[Collected data entries]
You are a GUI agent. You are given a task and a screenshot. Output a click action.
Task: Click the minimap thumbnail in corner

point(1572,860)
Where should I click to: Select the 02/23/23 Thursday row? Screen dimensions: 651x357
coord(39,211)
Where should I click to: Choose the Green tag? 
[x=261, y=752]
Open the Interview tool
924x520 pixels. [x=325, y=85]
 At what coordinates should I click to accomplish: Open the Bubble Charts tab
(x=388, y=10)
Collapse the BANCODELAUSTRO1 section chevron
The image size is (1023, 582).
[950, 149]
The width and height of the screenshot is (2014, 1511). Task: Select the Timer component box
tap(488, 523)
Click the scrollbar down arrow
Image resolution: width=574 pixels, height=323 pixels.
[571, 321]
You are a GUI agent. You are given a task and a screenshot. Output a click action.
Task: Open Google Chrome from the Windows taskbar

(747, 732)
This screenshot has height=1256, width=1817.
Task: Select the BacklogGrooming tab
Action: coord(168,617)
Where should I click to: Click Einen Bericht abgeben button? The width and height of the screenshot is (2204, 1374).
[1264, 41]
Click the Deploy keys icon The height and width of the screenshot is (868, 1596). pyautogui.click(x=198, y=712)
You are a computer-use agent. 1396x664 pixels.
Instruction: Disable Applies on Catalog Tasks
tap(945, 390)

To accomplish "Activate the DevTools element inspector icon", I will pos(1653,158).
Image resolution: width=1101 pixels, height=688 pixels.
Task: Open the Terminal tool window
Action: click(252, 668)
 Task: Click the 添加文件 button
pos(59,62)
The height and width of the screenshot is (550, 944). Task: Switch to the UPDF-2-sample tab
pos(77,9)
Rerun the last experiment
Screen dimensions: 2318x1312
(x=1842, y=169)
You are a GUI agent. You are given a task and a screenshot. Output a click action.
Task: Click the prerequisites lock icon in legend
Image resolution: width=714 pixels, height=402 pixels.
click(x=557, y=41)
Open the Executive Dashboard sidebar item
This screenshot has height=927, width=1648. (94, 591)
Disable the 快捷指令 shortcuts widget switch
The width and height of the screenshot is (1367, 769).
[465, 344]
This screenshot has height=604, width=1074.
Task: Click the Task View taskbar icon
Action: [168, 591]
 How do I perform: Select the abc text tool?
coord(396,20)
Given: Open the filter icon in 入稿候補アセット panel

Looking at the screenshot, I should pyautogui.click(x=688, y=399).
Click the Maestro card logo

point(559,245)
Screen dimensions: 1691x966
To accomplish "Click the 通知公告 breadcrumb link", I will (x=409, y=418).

_Exercise prompt:_
Starting at the line that contains "Given: Open the filter icon in 入稿候補アセット panel", reproduce each line through the end of the records exactly, both ends included.

_Output:_
Given: Open the filter icon in 入稿候補アセット panel

Looking at the screenshot, I should pyautogui.click(x=688, y=399).
Click the Maestro card logo

point(559,245)
Screen dimensions: 1691x966
To accomplish "Click the 通知公告 breadcrumb link", I will (x=409, y=418).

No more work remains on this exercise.